# Conditioning your horse



## MethowHorses25 (Mar 29, 2011)

How do you guys condition your horses for trail riding? I'm gonna be doing competitive trail riding with my Peruvian Paso, Connie, and she's not very fit from the winter, so i want to start conditioning her for this summer's events! 

Do any of you have ideas for good exercises? What do you do one your own horse? How often should I ride her? Also, is there any special feed requirements? I'm also looking for an endurance saddle that's pretty cheap so if anyone could give recommendations, that's be great! Thanks!!!


----------



## Brighteyes (Mar 8, 2009)

_Do any of you have ideas for good exercises?_ 

Trotting is an excellent exercise. Lots of trotting. For CTRs, you need down backing, turn on the forehand, turn on the haunches, and sidepass. If you can do those four things, you can literally do 95% of the obstacles. That back _must_ be _clean and straight_, with as little rein contact as possible. 

Do some "dressage patterns". Circles, squares, triangles... Back to freshman geometry. Do spirals, serpentines, and the like to limber her up and make her strong. Walk, trot, and canter poles. A good trail horse knows their feet are attached to their bodies. Walk hills, and eventually trot hills.

_What do you do one your own horse?_

I assume you mean, "on your own horse". :wink: I do CTRs with NATRC.

_How often should I ride her? _

Ideally, five days a week. A minimum of four. Once you get her conditioned, only three times a week are required.

_Also, is there any special feed requirements?_

Only if she starts losing too much weight and looking ribby, losing her coat shine, or similar problems. My horse is on Omagatin right now to keep her weight stable and gets some alfalfa.

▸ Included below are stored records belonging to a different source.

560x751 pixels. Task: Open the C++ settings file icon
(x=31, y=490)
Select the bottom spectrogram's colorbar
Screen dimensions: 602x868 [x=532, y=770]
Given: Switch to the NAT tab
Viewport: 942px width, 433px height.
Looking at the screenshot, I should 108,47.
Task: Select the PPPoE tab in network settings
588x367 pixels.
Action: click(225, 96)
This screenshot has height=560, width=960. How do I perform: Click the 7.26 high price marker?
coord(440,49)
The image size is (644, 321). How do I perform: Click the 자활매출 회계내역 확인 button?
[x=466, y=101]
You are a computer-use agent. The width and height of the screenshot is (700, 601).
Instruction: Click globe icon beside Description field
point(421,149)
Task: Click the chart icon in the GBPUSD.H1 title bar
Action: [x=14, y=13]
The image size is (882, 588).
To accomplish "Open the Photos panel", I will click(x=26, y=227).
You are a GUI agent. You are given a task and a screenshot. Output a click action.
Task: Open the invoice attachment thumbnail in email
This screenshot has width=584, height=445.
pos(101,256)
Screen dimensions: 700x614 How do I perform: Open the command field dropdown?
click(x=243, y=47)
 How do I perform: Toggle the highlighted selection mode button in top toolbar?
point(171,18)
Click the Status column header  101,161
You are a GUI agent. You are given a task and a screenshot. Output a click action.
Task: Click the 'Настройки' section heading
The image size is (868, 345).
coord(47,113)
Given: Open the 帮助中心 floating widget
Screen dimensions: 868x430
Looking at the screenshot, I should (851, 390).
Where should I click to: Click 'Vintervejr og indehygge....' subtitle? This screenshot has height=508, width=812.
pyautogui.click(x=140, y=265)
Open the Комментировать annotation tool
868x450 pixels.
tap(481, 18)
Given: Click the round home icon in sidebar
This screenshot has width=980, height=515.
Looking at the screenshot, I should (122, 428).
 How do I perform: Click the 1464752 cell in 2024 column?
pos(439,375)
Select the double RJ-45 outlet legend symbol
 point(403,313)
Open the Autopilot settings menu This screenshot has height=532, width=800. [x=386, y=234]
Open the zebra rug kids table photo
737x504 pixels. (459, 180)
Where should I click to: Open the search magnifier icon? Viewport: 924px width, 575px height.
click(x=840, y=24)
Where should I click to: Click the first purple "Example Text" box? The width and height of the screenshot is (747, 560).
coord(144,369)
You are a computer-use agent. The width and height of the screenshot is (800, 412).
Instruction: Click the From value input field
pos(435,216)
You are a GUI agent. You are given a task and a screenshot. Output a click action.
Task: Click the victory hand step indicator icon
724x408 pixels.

_I'm also looking for an endurance saddle that's pretty cheap so if anyone could give recommendations, that's be great!_

What do you ride in now?


----------



## equus717 (Aug 20, 2009)

I would do a lot of trotting. It helps to build muscle and conditions her.


----------



## MethowHorses25 (Mar 29, 2011)

Thanks! I don't know if i'll be able to ride her 4 days a week, yet... maybe closer to summer. i'll definitely work on the pattern things with her this weekend and take her out on the trail. we have lots of hills around here so it shouldn't be a problem to get her working on those! I also need to work on backing up. Do you have any exercises to help with backing, turning on forehand and haunches, and sidepassing? we really need to work on that.

Right now i ride in an ordinary western saddle... isn't uber comfy so i'm thinking about getting an endurance saddle. Any reccomendations?


----------



## Brighteyes (Mar 8, 2009)

First, does she already know how to sidepasses, TotH, and TotR? If she does, you'll have to teach her these on the ground first. I can go into greater detail if she doesn't know. :wink:

Backing I'm pretty sure she knows. Start on the ground. You should be able to stand in front of her, walk forwards, and say back. She should respond by backing at straight, without any pressure from the lead rope. Carry a dressage whip and tap her between the legs until she starts to back if she at first doesn't respond. Never touch her with your hands or use halter pressure unless necessary. Once she is backing nicely on the ground (this both helps undersaddle training and judges will sometimes ask for backs on the ground), you can move undersaddle. 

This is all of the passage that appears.